| Check your understanding |
- A) Copy the passage on the Rwandan civil war from "I reminded my" to "Leon of 1980s.".
- B) In the passage on the Rwandan civil war, what fueled and sustained the conflict?
- C) Go on with the passage on the Rwandan civil war, starting after its last sentence.

| Document segment |
▬▬▬▬▬▬▬▬▬▬

Kindly cope with informal language. It was a friend to friend exchange.

The Rwandan situation I referred to was the East African country’s civil war of October 1, 1990 to July 18, 1994 (the Rwanda Genocide) which had the nation-state’s two ethnicities, Hutu and Tutsi clash against each other. It was one of modern world’s most gory wars. Exchange of hate speech in the mass media fuelled and sustained the conflict. The media so spread and enshrined bad blood that pogroms even happened inside churches, schools and hospitals. To date, narratives of Rwanda civil war like the Holocaust of 1930s Germany and Eastern Europe still embarrass authorities of major Christian faiths.

I reminded my friend of the better not recalled Rwanda odium because both of us were practicing journalists when it happened, and none of us would want it repeated anywhere even in countries of our enemies. We witnessed an almost similar situation in Liberia and Sierra Leon of 1980s.

Upon reading my comment, my colleague replied thus: “Not my report oooo.” (inserting cartoon images of laughing faces).

“I know but it riles,” was my further comment.

▬▬▬▬▬▬▬▬▬▬

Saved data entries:
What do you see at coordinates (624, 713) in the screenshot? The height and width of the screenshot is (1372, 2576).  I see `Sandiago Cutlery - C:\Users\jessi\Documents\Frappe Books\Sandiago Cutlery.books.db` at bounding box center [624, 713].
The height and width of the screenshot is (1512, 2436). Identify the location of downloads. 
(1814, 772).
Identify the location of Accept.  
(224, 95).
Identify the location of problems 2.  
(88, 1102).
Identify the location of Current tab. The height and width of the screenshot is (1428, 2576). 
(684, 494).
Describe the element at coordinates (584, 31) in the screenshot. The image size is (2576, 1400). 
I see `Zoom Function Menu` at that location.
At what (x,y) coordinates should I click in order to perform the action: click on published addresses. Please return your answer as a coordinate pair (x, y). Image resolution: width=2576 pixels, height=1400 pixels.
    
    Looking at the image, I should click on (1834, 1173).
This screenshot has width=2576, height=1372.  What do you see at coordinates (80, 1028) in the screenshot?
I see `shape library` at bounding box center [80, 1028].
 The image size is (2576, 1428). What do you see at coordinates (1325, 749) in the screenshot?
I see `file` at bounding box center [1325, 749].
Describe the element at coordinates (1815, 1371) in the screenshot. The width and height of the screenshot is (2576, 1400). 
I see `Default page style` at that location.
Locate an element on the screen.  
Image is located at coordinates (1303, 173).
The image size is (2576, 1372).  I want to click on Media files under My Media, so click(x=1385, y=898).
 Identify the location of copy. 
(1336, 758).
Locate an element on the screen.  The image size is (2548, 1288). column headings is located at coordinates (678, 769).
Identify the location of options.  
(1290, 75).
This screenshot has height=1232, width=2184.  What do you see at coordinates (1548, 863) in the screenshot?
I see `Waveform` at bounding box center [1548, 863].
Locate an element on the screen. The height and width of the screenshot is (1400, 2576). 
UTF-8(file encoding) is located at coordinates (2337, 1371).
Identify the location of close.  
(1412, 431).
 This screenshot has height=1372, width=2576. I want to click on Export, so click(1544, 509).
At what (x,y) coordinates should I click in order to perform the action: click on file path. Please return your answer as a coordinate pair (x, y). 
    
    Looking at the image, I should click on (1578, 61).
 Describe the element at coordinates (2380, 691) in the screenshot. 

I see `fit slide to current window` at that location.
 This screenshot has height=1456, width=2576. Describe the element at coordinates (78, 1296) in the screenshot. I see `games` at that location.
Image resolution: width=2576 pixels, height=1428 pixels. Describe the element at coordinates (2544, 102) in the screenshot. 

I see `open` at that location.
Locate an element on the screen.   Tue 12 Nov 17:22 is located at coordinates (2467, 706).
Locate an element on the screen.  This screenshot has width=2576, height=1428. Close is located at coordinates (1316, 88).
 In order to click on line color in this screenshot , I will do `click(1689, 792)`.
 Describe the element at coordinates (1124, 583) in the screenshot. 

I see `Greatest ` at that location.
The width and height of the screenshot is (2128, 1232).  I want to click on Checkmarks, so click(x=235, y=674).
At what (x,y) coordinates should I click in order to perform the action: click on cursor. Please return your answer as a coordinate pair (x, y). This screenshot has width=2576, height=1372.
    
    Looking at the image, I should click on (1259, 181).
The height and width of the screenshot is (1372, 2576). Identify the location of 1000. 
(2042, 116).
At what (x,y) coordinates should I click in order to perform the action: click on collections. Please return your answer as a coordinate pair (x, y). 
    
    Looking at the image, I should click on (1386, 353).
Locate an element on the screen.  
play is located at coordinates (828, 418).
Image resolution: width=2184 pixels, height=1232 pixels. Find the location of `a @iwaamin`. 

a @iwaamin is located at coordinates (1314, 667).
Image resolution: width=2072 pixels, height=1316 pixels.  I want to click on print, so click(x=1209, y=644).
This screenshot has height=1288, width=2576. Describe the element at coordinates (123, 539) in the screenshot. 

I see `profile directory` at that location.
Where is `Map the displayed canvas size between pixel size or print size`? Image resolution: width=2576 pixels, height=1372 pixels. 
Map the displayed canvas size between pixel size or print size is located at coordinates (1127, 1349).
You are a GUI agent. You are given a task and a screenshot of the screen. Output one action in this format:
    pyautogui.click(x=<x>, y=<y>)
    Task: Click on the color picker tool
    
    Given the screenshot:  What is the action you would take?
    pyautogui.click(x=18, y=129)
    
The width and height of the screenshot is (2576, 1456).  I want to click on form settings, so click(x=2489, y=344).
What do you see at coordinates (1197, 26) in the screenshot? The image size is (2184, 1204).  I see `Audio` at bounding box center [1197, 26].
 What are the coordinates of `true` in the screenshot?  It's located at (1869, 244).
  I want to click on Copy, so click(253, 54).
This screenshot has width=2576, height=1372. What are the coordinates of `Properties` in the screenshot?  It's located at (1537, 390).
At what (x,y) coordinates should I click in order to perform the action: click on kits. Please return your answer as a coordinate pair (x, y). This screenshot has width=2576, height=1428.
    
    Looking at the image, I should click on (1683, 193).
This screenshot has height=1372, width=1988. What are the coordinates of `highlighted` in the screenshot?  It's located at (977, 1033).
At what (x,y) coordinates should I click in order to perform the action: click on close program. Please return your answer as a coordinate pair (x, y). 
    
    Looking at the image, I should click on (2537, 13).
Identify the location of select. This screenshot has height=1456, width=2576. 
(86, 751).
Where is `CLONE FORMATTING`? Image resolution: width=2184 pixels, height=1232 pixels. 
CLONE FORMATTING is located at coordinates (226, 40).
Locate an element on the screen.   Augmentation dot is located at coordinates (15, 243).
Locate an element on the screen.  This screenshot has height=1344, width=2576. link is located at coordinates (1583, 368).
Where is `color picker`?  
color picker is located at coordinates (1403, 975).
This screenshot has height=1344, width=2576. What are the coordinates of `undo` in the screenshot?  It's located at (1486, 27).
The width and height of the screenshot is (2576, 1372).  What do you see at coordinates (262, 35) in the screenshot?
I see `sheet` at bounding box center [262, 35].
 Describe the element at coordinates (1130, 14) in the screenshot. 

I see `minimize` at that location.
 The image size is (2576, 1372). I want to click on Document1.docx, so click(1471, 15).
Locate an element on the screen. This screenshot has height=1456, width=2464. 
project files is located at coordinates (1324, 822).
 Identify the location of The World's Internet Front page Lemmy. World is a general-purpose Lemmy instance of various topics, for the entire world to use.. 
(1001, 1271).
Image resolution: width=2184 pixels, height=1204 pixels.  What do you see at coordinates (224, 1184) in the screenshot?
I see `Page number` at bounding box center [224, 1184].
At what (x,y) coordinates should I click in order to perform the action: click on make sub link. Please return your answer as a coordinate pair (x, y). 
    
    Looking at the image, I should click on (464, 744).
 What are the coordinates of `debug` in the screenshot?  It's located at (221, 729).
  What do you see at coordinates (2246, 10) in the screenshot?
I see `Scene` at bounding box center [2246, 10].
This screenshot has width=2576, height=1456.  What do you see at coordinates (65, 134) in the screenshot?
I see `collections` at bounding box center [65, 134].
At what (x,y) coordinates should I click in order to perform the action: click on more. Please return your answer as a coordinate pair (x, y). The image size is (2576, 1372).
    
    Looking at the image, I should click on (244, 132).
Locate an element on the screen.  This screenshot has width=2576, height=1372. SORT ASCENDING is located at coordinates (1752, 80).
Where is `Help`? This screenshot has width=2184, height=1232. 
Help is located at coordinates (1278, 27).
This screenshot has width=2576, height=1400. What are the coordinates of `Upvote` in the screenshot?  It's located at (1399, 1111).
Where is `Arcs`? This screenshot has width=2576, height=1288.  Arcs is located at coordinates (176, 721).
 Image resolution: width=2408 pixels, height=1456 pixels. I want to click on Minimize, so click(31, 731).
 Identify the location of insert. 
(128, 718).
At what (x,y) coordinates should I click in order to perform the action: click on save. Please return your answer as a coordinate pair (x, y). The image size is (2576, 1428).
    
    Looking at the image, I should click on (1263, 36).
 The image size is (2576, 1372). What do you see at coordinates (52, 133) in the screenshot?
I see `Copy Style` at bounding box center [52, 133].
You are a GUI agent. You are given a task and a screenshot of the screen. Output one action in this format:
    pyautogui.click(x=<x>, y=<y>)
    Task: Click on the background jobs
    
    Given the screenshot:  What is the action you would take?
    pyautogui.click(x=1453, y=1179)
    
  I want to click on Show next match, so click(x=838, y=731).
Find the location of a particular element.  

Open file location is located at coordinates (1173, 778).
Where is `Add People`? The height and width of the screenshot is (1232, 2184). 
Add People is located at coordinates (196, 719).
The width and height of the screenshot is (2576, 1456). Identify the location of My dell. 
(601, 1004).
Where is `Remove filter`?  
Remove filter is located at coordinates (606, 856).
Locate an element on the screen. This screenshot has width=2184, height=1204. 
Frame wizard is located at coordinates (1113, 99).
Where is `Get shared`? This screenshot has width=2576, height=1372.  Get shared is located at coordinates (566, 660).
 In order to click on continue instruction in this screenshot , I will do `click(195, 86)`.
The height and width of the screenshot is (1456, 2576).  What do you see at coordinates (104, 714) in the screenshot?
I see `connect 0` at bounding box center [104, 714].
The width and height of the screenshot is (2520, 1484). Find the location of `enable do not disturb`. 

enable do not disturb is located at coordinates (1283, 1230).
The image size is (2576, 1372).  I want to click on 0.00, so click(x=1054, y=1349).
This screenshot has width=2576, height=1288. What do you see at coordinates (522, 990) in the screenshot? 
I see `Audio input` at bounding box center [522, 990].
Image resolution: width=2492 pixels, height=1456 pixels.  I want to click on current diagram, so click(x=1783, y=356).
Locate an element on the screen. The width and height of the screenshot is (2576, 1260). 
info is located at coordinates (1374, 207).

▬▬▬▬▬▬▬▬▬▬

| Answers for the exercise |
- A)
I reminded my friend of the better not recalled Rwanda odium because both of us were practicing journalists when it happened, and none of us would want it repeated anywhere even in countries of our enemies. We witnessed an almost similar situation in Liberia and Sierra Leon of 1980s.

- B) The exchange of hate speech in the mass media.

- C)
 It became clear to me that such social media exchanges were in vogue when, in one group WhatsApp platform, I encountered a piece entitled, ‘Was Zik Wrong in Rejecting Awo for Balewa in the Leadership Partnership of Nigeria After the 1959 Election Stalemate of the Three Contenders? The creative writer and media man who wrote the rippling somewhat like ‘throw-to-me-I-throw-at-you’ piece served a radically different perspective of the event in contradiction of the issues raised in ‘Who Handed Over Nigeria to the Fulani,?’ (earlier cited). It is such that anyone who seeks knowledge would ask: whose account is correct? That is a peculiar Nigerian doom – absence of sources for fact check which makes citizens of the country not know much of her civil war, half a century after.

There are a lot more of such troubling communications currently making the rounds. Though in one part they build gulf between Nigerian peoples instead of the badly needed bridges, the healthy part of them is that they remind us that when you fail to give the people facts of vital historical developments that are important to them, ahistoric historians, social manipulators and crises merchants will exploit the lacuna to cause trouble. Countries like Rwanda and Germany have moved on to higher economic success and ethnic harmony despite their bitterly fought wars because they creatively avoided the pitfall of making stories of their wars haunt them. They beat propagandists by declassifying information about the events, building monuments, galleries and museums, and establishing research faculties where young ones engage the events as references to the lowest level the nation can descend, and resolve ‘never again!’ The countries have creatively build nations where there are people who believe and are given no reason to doubt that they are bonafide citizens of the same nation as the people who were once their enemies in war through such a way they structure their politics, and use such ventures as the arts, sports, and communication for inclusive social reorientation and mobilisation.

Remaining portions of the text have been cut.